INTERLUDE - Thoughts about Eye Candy When At The Wrong Theatre

Fringe Description: Funny · Silly · All Ages

I’m supposed to be reviewing six shows in two days. Four down, two to go. Eye Candy starts at 7:30 at the Performance Works. I’m on Granville Island at 7:15. Plenty of time. I wander over to the Fringe tent and run into an old friend, Benny. Our dads both worked in the theatre industry. I tell Benny I’m now working as a reviewer. He says I must have a pretty good lay of the land. We laugh. Of course I do.

I bid Benny adieu because they’re letting people in at the theatre and I want to get a good seat. I don’t know much about Eye Candy going into it, only what I read in the small blurb. I think it mentioned that the lead performer is a “world class juggler”. Let’s see what that translates to over the course of one hour.

The show opens with the juggler sitting downstage in a chair, staring up from a blue pool of light. Dramatic opening, I think to myself. Then a woman starts singing offstage. Interesting. Perhaps the juggler has an assistant. She makes her entrance and the two of them launch into banter. It’s Abbot and Costello like, but somewhat more self-involved, I mean, heavy. They’re pretending not to recognize one another. I’m thinking how they’re going to work this into the juggling act. I’m also thinking how to describe the male performer’s jaw line (cartoonish? steep?). About 10 more minutes of banter pass and the juggling act fails to start up. The female performer is now sitting on a plastic crate. I’m thinking to myself, there must be juggling equipment inside there. Why are they teasing us like this? Why is the show called Eye Candy? It was a really bad blurb if it didn’t give me slightest anticipation of this. 

Then it hits me. I want to whisper to the woman next to me, ask her what show we’re in. I feel that would be tasteless, and maybe she’d misinterpret it as my being rude. 

Okay, now they’re launching into another bit onstage. She’s a prostitute, but she’s not. There seems to be a meta-theatrical aspect built into this show. I’m having a hard time paying attention because I keep thinking about the volunteer who ripped my ticket. It clearly said “Eye Candy”. It clearly said “Performance Works”. I realize concretely that I’m in the Waterfront Theatre. 

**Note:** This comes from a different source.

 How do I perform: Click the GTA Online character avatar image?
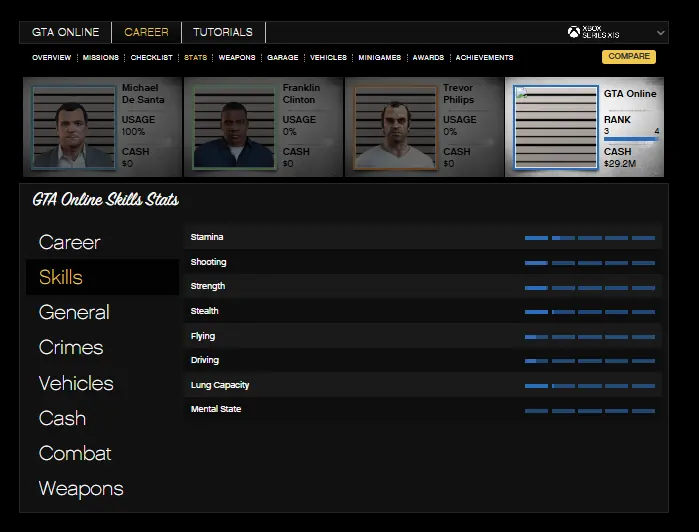tap(553, 127)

Maybe I can still sneak out and then sneak in to see Eye Candy. Not that this show is bad (I’m actually becoming more and more settled with it as time goes on) but Eye Candy is the show I was assigned to see. I’m trying to think how maybe I can salvage this. Maybe I’ll write a review based on the idea that what I just saw was “Eye Candy”. Here is that review: 

“How good of a juggler is Matt Henry? His one hour drama Eye Candy opens in the most unpredictable of ways. Plastic crates onstage are replete with juggling equipment, but don’t think that world class juggler Matt Henry is just going to open them and start juggling. You, as an audience, need to work for them, comb through the rich subtext of this well acted scene, and answer for yourself ‘why are we really here?’, and ‘what are we here to see?’. Once you’ve answered these questions, you’ll realize that the experience without the juggling will actually have been enough. That’s how good a juggler Matt Henry is.”

[NOTE from the Editor:  The show at the Waterfront is actually Moonlight After Midnight.]